PROVIDED MATERIAL:
──────────────────────────────

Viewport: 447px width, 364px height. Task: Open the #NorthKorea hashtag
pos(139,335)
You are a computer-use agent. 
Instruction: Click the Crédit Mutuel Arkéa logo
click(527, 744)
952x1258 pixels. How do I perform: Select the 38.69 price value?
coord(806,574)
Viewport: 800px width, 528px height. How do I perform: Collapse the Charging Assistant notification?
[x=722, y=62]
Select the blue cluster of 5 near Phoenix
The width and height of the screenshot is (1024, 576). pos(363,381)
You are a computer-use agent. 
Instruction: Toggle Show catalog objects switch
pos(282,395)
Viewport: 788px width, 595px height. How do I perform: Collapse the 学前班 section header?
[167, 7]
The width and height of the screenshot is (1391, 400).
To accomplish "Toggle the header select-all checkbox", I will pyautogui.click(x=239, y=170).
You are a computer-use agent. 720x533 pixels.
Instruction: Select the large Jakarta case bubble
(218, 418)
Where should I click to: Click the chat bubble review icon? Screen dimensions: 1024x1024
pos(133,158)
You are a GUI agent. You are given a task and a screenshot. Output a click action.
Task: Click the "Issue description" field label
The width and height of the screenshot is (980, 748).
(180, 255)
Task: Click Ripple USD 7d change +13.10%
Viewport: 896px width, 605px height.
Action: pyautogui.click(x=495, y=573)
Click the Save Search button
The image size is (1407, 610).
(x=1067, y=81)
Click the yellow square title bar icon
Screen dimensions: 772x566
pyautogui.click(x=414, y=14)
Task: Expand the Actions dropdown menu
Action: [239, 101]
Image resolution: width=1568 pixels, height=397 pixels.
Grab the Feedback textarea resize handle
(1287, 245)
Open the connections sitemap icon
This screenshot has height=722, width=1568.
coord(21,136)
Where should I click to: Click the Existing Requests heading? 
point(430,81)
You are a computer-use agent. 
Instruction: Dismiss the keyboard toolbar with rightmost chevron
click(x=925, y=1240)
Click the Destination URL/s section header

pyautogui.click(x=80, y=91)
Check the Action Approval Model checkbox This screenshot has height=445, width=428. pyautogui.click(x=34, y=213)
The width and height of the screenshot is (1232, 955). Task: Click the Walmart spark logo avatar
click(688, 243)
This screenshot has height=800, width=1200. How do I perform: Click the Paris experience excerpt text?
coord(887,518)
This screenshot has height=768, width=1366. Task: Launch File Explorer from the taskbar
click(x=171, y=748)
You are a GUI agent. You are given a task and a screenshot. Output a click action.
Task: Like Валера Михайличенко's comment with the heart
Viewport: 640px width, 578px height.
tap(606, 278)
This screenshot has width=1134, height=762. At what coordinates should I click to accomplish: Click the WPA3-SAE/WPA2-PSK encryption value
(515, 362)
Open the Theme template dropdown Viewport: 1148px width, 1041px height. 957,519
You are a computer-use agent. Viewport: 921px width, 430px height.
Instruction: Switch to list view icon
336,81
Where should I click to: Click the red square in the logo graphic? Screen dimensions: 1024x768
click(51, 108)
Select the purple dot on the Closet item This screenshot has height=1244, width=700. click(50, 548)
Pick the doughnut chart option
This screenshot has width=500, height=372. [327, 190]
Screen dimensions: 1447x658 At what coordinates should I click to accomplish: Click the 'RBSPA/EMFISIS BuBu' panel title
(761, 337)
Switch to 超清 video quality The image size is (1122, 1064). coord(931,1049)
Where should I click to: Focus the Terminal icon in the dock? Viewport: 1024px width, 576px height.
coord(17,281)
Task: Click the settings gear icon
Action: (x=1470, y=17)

──────────────────────────────

Please retype the entries above in full, exactly as they stand.

OUTPUT FOR THIS EXERCISE:
Viewport: 447px width, 364px height. Task: Open the #NorthKorea hashtag
pos(139,335)
You are a computer-use agent. 
Instruction: Click the Crédit Mutuel Arkéa logo
click(527, 744)
952x1258 pixels. How do I perform: Select the 38.69 price value?
coord(806,574)
Viewport: 800px width, 528px height. How do I perform: Collapse the Charging Assistant notification?
[x=722, y=62]
Select the blue cluster of 5 near Phoenix
The width and height of the screenshot is (1024, 576). pos(363,381)
You are a computer-use agent. 
Instruction: Toggle Show catalog objects switch
pos(282,395)
Viewport: 788px width, 595px height. How do I perform: Collapse the 学前班 section header?
[167, 7]
The width and height of the screenshot is (1391, 400).
To accomplish "Toggle the header select-all checkbox", I will pyautogui.click(x=239, y=170).
You are a computer-use agent. 720x533 pixels.
Instruction: Select the large Jakarta case bubble
(218, 418)
Where should I click to: Click the chat bubble review icon? Screen dimensions: 1024x1024
pos(133,158)
You are a GUI agent. You are given a task and a screenshot. Output a click action.
Task: Click the "Issue description" field label
The width and height of the screenshot is (980, 748).
(180, 255)
Task: Click Ripple USD 7d change +13.10%
Viewport: 896px width, 605px height.
Action: pyautogui.click(x=495, y=573)
Click the Save Search button
The image size is (1407, 610).
(x=1067, y=81)
Click the yellow square title bar icon
Screen dimensions: 772x566
pyautogui.click(x=414, y=14)
Task: Expand the Actions dropdown menu
Action: [239, 101]
Image resolution: width=1568 pixels, height=397 pixels.
Grab the Feedback textarea resize handle
(1287, 245)
Open the connections sitemap icon
This screenshot has height=722, width=1568.
coord(21,136)
Where should I click to: Click the Existing Requests heading? 
point(430,81)
You are a computer-use agent. 
Instruction: Dismiss the keyboard toolbar with rightmost chevron
click(x=925, y=1240)
Click the Destination URL/s section header

pyautogui.click(x=80, y=91)
Check the Action Approval Model checkbox This screenshot has height=445, width=428. pyautogui.click(x=34, y=213)
The width and height of the screenshot is (1232, 955). Task: Click the Walmart spark logo avatar
click(688, 243)
This screenshot has height=800, width=1200. How do I perform: Click the Paris experience excerpt text?
coord(887,518)
This screenshot has height=768, width=1366. Task: Launch File Explorer from the taskbar
click(x=171, y=748)
You are a GUI agent. You are given a task and a screenshot. Output a click action.
Task: Like Валера Михайличенко's comment with the heart
Viewport: 640px width, 578px height.
tap(606, 278)
This screenshot has width=1134, height=762. At what coordinates should I click to accomplish: Click the WPA3-SAE/WPA2-PSK encryption value
(515, 362)
Open the Theme template dropdown Viewport: 1148px width, 1041px height. 957,519
You are a computer-use agent. Viewport: 921px width, 430px height.
Instruction: Switch to list view icon
336,81
Where should I click to: Click the red square in the logo graphic? Screen dimensions: 1024x768
click(51, 108)
Select the purple dot on the Closet item This screenshot has height=1244, width=700. click(50, 548)
Pick the doughnut chart option
This screenshot has width=500, height=372. [327, 190]
Screen dimensions: 1447x658 At what coordinates should I click to accomplish: Click the 'RBSPA/EMFISIS BuBu' panel title
(761, 337)
Switch to 超清 video quality The image size is (1122, 1064). coord(931,1049)
Where should I click to: Focus the Terminal icon in the dock? Viewport: 1024px width, 576px height.
coord(17,281)
Task: Click the settings gear icon
Action: (x=1470, y=17)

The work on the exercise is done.